— Listing —

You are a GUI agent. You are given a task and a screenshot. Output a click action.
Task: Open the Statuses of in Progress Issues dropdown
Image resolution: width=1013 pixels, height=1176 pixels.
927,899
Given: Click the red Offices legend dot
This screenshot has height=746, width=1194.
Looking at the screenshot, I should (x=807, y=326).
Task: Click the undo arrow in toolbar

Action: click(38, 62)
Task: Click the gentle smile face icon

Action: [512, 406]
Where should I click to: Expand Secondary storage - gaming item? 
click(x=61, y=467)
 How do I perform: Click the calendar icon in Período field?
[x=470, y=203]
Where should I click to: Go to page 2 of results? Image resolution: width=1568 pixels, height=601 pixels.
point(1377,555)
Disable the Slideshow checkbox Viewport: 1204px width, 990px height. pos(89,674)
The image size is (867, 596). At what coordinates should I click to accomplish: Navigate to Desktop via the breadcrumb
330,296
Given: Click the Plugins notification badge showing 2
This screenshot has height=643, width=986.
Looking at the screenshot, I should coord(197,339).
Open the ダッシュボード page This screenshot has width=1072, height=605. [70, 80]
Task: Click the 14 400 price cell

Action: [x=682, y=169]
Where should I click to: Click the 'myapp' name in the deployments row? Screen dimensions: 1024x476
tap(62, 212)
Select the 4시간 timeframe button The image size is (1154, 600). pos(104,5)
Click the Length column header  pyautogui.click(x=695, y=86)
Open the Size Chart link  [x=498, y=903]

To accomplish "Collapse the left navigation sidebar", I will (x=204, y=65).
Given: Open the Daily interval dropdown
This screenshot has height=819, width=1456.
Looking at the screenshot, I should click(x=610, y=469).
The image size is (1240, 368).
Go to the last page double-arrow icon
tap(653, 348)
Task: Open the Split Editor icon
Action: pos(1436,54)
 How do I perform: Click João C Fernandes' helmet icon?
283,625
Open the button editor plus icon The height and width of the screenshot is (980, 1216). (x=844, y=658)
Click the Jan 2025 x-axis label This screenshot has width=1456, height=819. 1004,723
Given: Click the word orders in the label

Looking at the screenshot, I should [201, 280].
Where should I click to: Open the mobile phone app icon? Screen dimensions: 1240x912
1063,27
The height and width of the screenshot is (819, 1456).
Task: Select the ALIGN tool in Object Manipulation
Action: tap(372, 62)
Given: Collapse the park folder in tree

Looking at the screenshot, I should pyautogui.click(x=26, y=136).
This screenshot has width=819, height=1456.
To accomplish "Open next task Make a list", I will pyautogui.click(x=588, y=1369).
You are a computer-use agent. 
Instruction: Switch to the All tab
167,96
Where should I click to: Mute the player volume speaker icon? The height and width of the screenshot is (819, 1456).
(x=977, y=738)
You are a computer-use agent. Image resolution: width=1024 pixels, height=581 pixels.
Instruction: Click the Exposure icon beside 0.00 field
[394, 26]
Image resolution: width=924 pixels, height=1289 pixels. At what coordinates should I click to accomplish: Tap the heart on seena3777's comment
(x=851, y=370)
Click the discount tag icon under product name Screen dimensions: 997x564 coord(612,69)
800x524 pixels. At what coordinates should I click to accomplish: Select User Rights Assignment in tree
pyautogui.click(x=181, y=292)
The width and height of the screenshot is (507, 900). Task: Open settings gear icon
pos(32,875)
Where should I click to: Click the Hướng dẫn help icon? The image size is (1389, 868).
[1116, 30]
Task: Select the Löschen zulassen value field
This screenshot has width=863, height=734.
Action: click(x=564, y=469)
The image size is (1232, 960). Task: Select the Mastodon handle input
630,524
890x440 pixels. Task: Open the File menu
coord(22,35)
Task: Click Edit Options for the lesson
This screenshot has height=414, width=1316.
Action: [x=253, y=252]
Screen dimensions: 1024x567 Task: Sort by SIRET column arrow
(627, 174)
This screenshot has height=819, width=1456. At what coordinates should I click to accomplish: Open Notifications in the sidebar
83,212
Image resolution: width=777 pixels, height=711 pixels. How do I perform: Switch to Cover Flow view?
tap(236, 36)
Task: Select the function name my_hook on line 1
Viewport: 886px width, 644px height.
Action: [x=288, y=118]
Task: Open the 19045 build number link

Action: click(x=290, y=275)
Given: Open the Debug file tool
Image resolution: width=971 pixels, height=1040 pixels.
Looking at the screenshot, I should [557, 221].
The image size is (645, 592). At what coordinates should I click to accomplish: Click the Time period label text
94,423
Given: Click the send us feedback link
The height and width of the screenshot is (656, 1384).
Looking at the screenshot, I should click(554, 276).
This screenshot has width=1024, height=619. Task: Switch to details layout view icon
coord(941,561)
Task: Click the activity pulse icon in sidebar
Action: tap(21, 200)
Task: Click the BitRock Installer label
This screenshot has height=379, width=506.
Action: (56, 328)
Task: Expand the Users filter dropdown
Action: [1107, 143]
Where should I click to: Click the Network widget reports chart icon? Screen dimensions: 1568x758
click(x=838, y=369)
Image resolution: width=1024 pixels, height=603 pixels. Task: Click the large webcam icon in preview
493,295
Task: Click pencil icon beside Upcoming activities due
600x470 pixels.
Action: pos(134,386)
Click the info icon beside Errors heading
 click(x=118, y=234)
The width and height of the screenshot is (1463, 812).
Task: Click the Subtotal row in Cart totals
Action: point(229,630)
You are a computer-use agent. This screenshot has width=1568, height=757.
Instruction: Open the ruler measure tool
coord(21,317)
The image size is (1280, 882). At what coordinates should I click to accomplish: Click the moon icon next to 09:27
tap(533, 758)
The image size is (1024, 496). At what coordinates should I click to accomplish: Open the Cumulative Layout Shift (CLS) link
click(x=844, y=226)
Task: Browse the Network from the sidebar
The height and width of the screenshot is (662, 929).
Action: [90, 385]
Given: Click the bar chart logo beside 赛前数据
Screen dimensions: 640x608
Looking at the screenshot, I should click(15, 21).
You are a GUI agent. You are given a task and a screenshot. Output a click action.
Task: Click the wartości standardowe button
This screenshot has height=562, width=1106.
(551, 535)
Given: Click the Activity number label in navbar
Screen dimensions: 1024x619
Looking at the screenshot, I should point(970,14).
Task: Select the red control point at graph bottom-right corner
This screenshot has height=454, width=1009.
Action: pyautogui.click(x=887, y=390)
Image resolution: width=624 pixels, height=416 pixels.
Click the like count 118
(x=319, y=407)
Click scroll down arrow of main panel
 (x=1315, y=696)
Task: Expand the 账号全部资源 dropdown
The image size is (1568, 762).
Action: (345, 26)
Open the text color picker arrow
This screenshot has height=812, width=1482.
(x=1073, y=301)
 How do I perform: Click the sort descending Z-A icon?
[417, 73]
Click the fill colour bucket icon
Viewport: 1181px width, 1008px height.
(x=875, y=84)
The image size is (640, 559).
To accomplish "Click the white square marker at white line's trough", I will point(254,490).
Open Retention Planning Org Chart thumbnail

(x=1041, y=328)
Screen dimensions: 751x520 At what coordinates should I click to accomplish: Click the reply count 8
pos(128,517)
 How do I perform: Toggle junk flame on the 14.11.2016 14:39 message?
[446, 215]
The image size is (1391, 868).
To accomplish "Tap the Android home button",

— Requirements —
Copy all of the rows above word for word, changing nothing.

— Solution to the problem —
You are a GUI agent. You are given a task and a screenshot. Output a click action.
Task: Open the Statuses of in Progress Issues dropdown
Image resolution: width=1013 pixels, height=1176 pixels.
927,899
Given: Click the red Offices legend dot
This screenshot has height=746, width=1194.
Looking at the screenshot, I should (x=807, y=326).
Task: Click the undo arrow in toolbar

Action: click(38, 62)
Task: Click the gentle smile face icon

Action: [512, 406]
Where should I click to: Expand Secondary storage - gaming item? 
click(x=61, y=467)
 How do I perform: Click the calendar icon in Período field?
[x=470, y=203]
Where should I click to: Go to page 2 of results? Image resolution: width=1568 pixels, height=601 pixels.
point(1377,555)
Disable the Slideshow checkbox Viewport: 1204px width, 990px height. pos(89,674)
The image size is (867, 596). At what coordinates should I click to accomplish: Navigate to Desktop via the breadcrumb
330,296
Given: Click the Plugins notification badge showing 2
This screenshot has height=643, width=986.
Looking at the screenshot, I should coord(197,339).
Open the ダッシュボード page This screenshot has width=1072, height=605. [70, 80]
Task: Click the 14 400 price cell

Action: [x=682, y=169]
Where should I click to: Click the 'myapp' name in the deployments row? Screen dimensions: 1024x476
tap(62, 212)
Select the 4시간 timeframe button The image size is (1154, 600). pos(104,5)
Click the Length column header  pyautogui.click(x=695, y=86)
Open the Size Chart link  [x=498, y=903]

To accomplish "Collapse the left navigation sidebar", I will (x=204, y=65).
Given: Open the Daily interval dropdown
This screenshot has height=819, width=1456.
Looking at the screenshot, I should click(x=610, y=469).
The image size is (1240, 368).
Go to the last page double-arrow icon
tap(653, 348)
Task: Open the Split Editor icon
Action: pos(1436,54)
 How do I perform: Click João C Fernandes' helmet icon?
283,625
Open the button editor plus icon The height and width of the screenshot is (980, 1216). (x=844, y=658)
Click the Jan 2025 x-axis label This screenshot has width=1456, height=819. 1004,723
Given: Click the word orders in the label

Looking at the screenshot, I should [201, 280].
Where should I click to: Open the mobile phone app icon? Screen dimensions: 1240x912
1063,27
The height and width of the screenshot is (819, 1456).
Task: Select the ALIGN tool in Object Manipulation
Action: tap(372, 62)
Given: Collapse the park folder in tree

Looking at the screenshot, I should pyautogui.click(x=26, y=136).
This screenshot has width=819, height=1456.
To accomplish "Open next task Make a list", I will pyautogui.click(x=588, y=1369).
You are a computer-use agent. 
Instruction: Switch to the All tab
167,96
Where should I click to: Mute the player volume speaker icon? The height and width of the screenshot is (819, 1456).
(x=977, y=738)
You are a computer-use agent. Image resolution: width=1024 pixels, height=581 pixels.
Instruction: Click the Exposure icon beside 0.00 field
[394, 26]
Image resolution: width=924 pixels, height=1289 pixels. At what coordinates should I click to accomplish: Tap the heart on seena3777's comment
(x=851, y=370)
Click the discount tag icon under product name Screen dimensions: 997x564 coord(612,69)
800x524 pixels. At what coordinates should I click to accomplish: Select User Rights Assignment in tree
pyautogui.click(x=181, y=292)
The width and height of the screenshot is (507, 900). Task: Open settings gear icon
pos(32,875)
Where should I click to: Click the Hướng dẫn help icon? The image size is (1389, 868).
[1116, 30]
Task: Select the Löschen zulassen value field
This screenshot has width=863, height=734.
Action: click(x=564, y=469)
The image size is (1232, 960). Task: Select the Mastodon handle input
630,524
890x440 pixels. Task: Open the File menu
coord(22,35)
Task: Click Edit Options for the lesson
This screenshot has height=414, width=1316.
Action: [x=253, y=252]
Screen dimensions: 1024x567 Task: Sort by SIRET column arrow
(627, 174)
This screenshot has height=819, width=1456. At what coordinates should I click to accomplish: Open Notifications in the sidebar
83,212
Image resolution: width=777 pixels, height=711 pixels. How do I perform: Switch to Cover Flow view?
tap(236, 36)
Task: Select the function name my_hook on line 1
Viewport: 886px width, 644px height.
Action: [x=288, y=118]
Task: Open the 19045 build number link

Action: click(x=290, y=275)
Given: Open the Debug file tool
Image resolution: width=971 pixels, height=1040 pixels.
Looking at the screenshot, I should [557, 221].
The image size is (645, 592). At what coordinates should I click to accomplish: Click the Time period label text
94,423
Given: Click the send us feedback link
The height and width of the screenshot is (656, 1384).
Looking at the screenshot, I should click(554, 276).
This screenshot has width=1024, height=619. Task: Switch to details layout view icon
coord(941,561)
Task: Click the activity pulse icon in sidebar
Action: tap(21, 200)
Task: Click the BitRock Installer label
This screenshot has height=379, width=506.
Action: (56, 328)
Task: Expand the Users filter dropdown
Action: [1107, 143]
Where should I click to: Click the Network widget reports chart icon? Screen dimensions: 1568x758
click(x=838, y=369)
Image resolution: width=1024 pixels, height=603 pixels. Task: Click the large webcam icon in preview
493,295
Task: Click pencil icon beside Upcoming activities due
600x470 pixels.
Action: pos(134,386)
Click the info icon beside Errors heading
 click(x=118, y=234)
The width and height of the screenshot is (1463, 812).
Task: Click the Subtotal row in Cart totals
Action: point(229,630)
You are a computer-use agent. This screenshot has width=1568, height=757.
Instruction: Open the ruler measure tool
coord(21,317)
The image size is (1280, 882). At what coordinates should I click to accomplish: Click the moon icon next to 09:27
tap(533, 758)
The image size is (1024, 496). At what coordinates should I click to accomplish: Open the Cumulative Layout Shift (CLS) link
click(x=844, y=226)
Task: Browse the Network from the sidebar
The height and width of the screenshot is (662, 929).
Action: [90, 385]
Given: Click the bar chart logo beside 赛前数据
Screen dimensions: 640x608
Looking at the screenshot, I should click(15, 21).
You are a GUI agent. You are given a task and a screenshot. Output a click action.
Task: Click the wartości standardowe button
This screenshot has height=562, width=1106.
(551, 535)
Given: Click the Activity number label in navbar
Screen dimensions: 1024x619
Looking at the screenshot, I should point(970,14).
Task: Select the red control point at graph bottom-right corner
This screenshot has height=454, width=1009.
Action: pyautogui.click(x=887, y=390)
Image resolution: width=624 pixels, height=416 pixels.
Click the like count 118
(x=319, y=407)
Click scroll down arrow of main panel
 (x=1315, y=696)
Task: Expand the 账号全部资源 dropdown
The image size is (1568, 762).
Action: (345, 26)
Open the text color picker arrow
This screenshot has height=812, width=1482.
(x=1073, y=301)
 How do I perform: Click the sort descending Z-A icon?
[417, 73]
Click the fill colour bucket icon
Viewport: 1181px width, 1008px height.
(x=875, y=84)
The image size is (640, 559).
To accomplish "Click the white square marker at white line's trough", I will point(254,490).
Open Retention Planning Org Chart thumbnail

(x=1041, y=328)
Screen dimensions: 751x520 At what coordinates should I click to accomplish: Click the reply count 8
pos(128,517)
 How do I perform: Toggle junk flame on the 14.11.2016 14:39 message?
[446, 215]
The image size is (1391, 868).
To accomplish "Tap the Android home button",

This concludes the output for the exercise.